A false rumor began to spread that the Jewish ambulance crew had ignored the dying black child in favor of treating the Jewish man. This false rumor was used by Al Sharpton to incite the crowd to violence.
Encouraged by the rumors and rhetoric, groups of young black men threw rocks, bottles, and debris at police, residents, and homes. According to the New York Times, "more than 250 neighborhood residents went on a rampage the night of the accident, mostly black teenagers, many of whom were shouting 'Jews! Jews! Jews!'"
Three hours after the tragic accident, 29-year-old Australian Jewish student Yankel Rosenbaum was attacked by a mob of 30 Black teens. He was stabbed four times and died later that evening.
The next evening, according to sworn testimony of Efraim Lipkind, a former resident of Crown Heights, "...a famous man, Al Sharpton, who came down, and he said Tuesday night, kill the Jews, two times. I heard him, and he started to lead a charge across the street to Utica."
According to the Jewish Press, for three days following the accident, African Americans and Caribbeans in the neighborhood, joined by increasing numbers of non-residents, rioted in Crown Heights. Jews were easy targets not only because of their dress but because of Mezuzahs, ritual markers, affixed to every Jewish home’s front door.
On the third day of the riot, Al Sharpton and Sonny Carson led a march of protesters chanting, "No Justice, No Peace!" "Death to the Jews!" and "Whose streets? Our streets!" The mob displayed anti-Semitic signs and burned an Israeli flag.
Order was finally re-established by the NYPD on Aug. 21 but sporadic violence against Jews continued for weeks.
On Sept. 5, after the riot was over, an Italian-American, was dragged out of his car, beaten and stabbed to death because his beard and dark clothing caused him to be mistaken for a Hasidic Jew.
A week after the riots, at the funeral of the child who died in the accident, Sharpton gave a eulogy which re-ignited tensions in the area. One of the banners at the funeral read, "Hitler Did Not Do the Job."
___
== TASK LIST ==
**1.** Reproduce everything in the Crown Heights account from "Order was finally" down to "a Hasidic Jew.".
**2.** Which people does the Crown Heights account identify by name?
**3.** Resume the Crown Heights account, writing on from its last sentence.
None of the material is needed for anything here.

== GIVEN MATERIAL ==
___
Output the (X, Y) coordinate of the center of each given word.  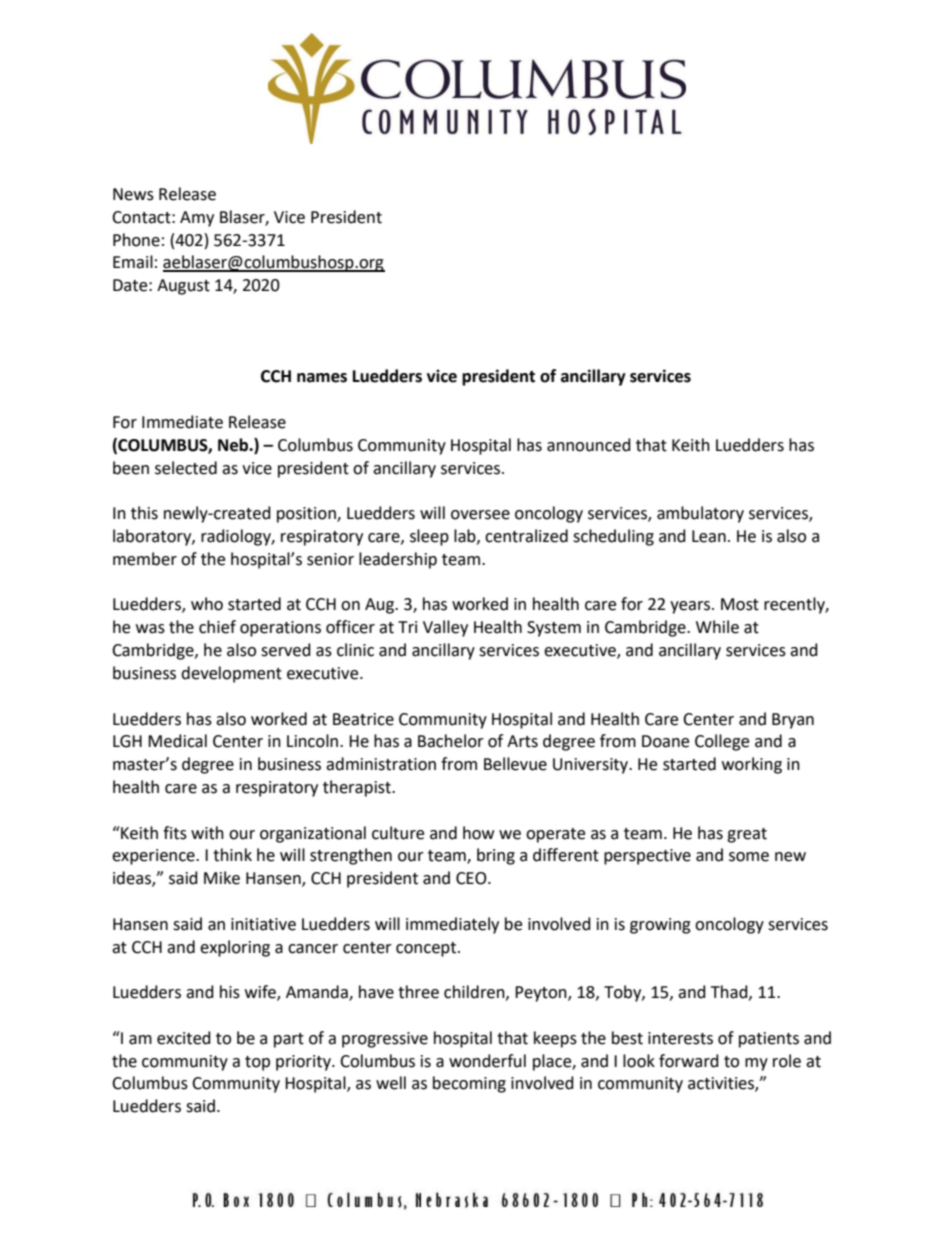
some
___
== SET OF ANSWERS ==
**1.**
Order was finally re-established by the NYPD on Aug. 21 but sporadic violence against Jews continued for weeks.
On Sept. 5, after the riot was over, an Italian-American, was dragged out of his car, beaten and stabbed to death because his beard and dark clothing caused him to be mistaken for a Hasidic Jew.

**2.** Al Sharpton, Yankel Rosenbaum, Efraim Lipkind, Sonny Carson

**3.**
"The world will tell us he was killed by accident. Yes, it was a social accident...it’s an accident to allow an apartheid ambulance service in the middle of Crown Heights…talk about how Oppenheimer in South Africa sends diamonds straight to Tel Aviv and deals with the diamond merchants right here in Crown Heights. The issue is not anti-Semitism; the issue is apartheid...all we want to say is what Jesus said: If you offend one of these little ones, you got to pay for it. No compromise, no meetings, no kaffe klatsch, no skinnin’ and grinnin.’ Pay for your deeds."
According to Yankel's brother Norman Rosenbaum, "Based on everything we have seen and read, Sharpton never called upon the rioters to stop their anti-Semitism-inspired violence. He never called on the rioters to go home. To the contrary, he stirred them up. And three days of anti-Semitic violence became the Crown Heights riots."
During the riots, Sharpton even bullied New York City mayor David Dinkins into keeping the police from responding with all of their resources.
Dinkins would later say, "I regret not saying to the police brass sooner, 'Whatever you guys are doing is not working.' I will forever be accused of holding back the police and permitting blacks to attack Jews." According to National Review, Dinkins thought he was judged unfairly in the matter and complained that the first line in his obituary would describe him as the mayor who "screwed up Crown Heights."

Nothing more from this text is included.